(Entries on target coordinates)
==*==

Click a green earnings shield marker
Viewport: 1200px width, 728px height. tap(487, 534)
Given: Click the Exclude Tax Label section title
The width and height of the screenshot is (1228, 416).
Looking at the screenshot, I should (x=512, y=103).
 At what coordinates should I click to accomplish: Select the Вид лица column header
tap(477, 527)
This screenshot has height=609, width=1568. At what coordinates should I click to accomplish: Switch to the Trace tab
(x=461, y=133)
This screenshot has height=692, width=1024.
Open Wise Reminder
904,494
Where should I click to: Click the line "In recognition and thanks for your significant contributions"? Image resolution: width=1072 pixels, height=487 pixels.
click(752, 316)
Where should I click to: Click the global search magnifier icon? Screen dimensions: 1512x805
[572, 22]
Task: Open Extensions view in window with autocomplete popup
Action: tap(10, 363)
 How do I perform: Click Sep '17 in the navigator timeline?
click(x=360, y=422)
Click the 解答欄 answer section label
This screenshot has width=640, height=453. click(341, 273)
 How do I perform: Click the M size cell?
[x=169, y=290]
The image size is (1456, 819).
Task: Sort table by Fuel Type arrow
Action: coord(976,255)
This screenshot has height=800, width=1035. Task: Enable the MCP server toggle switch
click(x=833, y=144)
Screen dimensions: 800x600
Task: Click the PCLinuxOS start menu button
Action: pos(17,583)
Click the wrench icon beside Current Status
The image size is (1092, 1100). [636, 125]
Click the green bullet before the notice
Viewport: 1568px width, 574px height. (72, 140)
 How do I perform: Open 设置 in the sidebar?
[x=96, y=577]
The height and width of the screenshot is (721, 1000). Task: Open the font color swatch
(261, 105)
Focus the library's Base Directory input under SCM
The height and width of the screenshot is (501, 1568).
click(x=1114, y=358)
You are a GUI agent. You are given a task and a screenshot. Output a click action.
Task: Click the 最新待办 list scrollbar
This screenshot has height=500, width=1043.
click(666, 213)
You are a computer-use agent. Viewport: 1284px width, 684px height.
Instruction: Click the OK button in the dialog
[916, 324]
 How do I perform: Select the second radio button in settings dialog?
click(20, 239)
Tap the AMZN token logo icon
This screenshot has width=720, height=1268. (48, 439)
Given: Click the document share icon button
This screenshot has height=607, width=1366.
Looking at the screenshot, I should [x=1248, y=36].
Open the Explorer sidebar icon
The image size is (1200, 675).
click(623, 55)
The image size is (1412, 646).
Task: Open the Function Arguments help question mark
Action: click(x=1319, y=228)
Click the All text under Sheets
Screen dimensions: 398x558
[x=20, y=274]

==*==

Short exercise: Could you convert all of the data above into a numbered list, leaving out any blank lines?

Answer to the exercise:
1. Click a green earnings shield marker
2. Viewport: 1200px width, 728px height. tap(487, 534)
3. Given: Click the Exclude Tax Label section title
4. The width and height of the screenshot is (1228, 416).
5. Looking at the screenshot, I should (x=512, y=103).
6.  At what coordinates should I click to accomplish: Select the Вид лица column header
7. tap(477, 527)
8. This screenshot has height=609, width=1568. At what coordinates should I click to accomplish: Switch to the Trace tab
9. (x=461, y=133)
10. This screenshot has height=692, width=1024.
11. Open Wise Reminder
12. 904,494
13. Where should I click to: Click the line "In recognition and thanks for your significant contributions"? Image resolution: width=1072 pixels, height=487 pixels.
14. click(752, 316)
15. Where should I click to: Click the global search magnifier icon? Screen dimensions: 1512x805
16. [572, 22]
17. Task: Open Extensions view in window with autocomplete popup
18. Action: tap(10, 363)
19.  How do I perform: Click Sep '17 in the navigator timeline?
20. click(x=360, y=422)
21. Click the 解答欄 answer section label
22. This screenshot has width=640, height=453. click(341, 273)
23.  How do I perform: Click the M size cell?
24. [x=169, y=290]
25. The image size is (1456, 819).
26. Task: Sort table by Fuel Type arrow
27. Action: coord(976,255)
28. This screenshot has height=800, width=1035. Task: Enable the MCP server toggle switch
29. click(x=833, y=144)
30. Screen dimensions: 800x600
31. Task: Click the PCLinuxOS start menu button
32. Action: pos(17,583)
33. Click the wrench icon beside Current Status
34. The image size is (1092, 1100). [636, 125]
35. Click the green bullet before the notice
36. Viewport: 1568px width, 574px height. (72, 140)
37.  How do I perform: Open 设置 in the sidebar?
38. [x=96, y=577]
39. The height and width of the screenshot is (721, 1000). Task: Open the font color swatch
40. (261, 105)
41. Focus the library's Base Directory input under SCM
42. The height and width of the screenshot is (501, 1568).
43. click(x=1114, y=358)
44. You are a GUI agent. You are given a task and a screenshot. Output a click action.
45. Task: Click the 最新待办 list scrollbar
46. This screenshot has height=500, width=1043.
47. click(666, 213)
48. You are a computer-use agent. Viewport: 1284px width, 684px height.
49. Instruction: Click the OK button in the dialog
50. [916, 324]
51.  How do I perform: Select the second radio button in settings dialog?
52. click(20, 239)
53. Tap the AMZN token logo icon
54. This screenshot has width=720, height=1268. (48, 439)
55. Given: Click the document share icon button
56. This screenshot has height=607, width=1366.
57. Looking at the screenshot, I should [x=1248, y=36].
58. Open the Explorer sidebar icon
59. The image size is (1200, 675).
60. click(623, 55)
61. The image size is (1412, 646).
62. Task: Open the Function Arguments help question mark
63. Action: click(x=1319, y=228)
64. Click the All text under Sheets
65. Screen dimensions: 398x558
66. [x=20, y=274]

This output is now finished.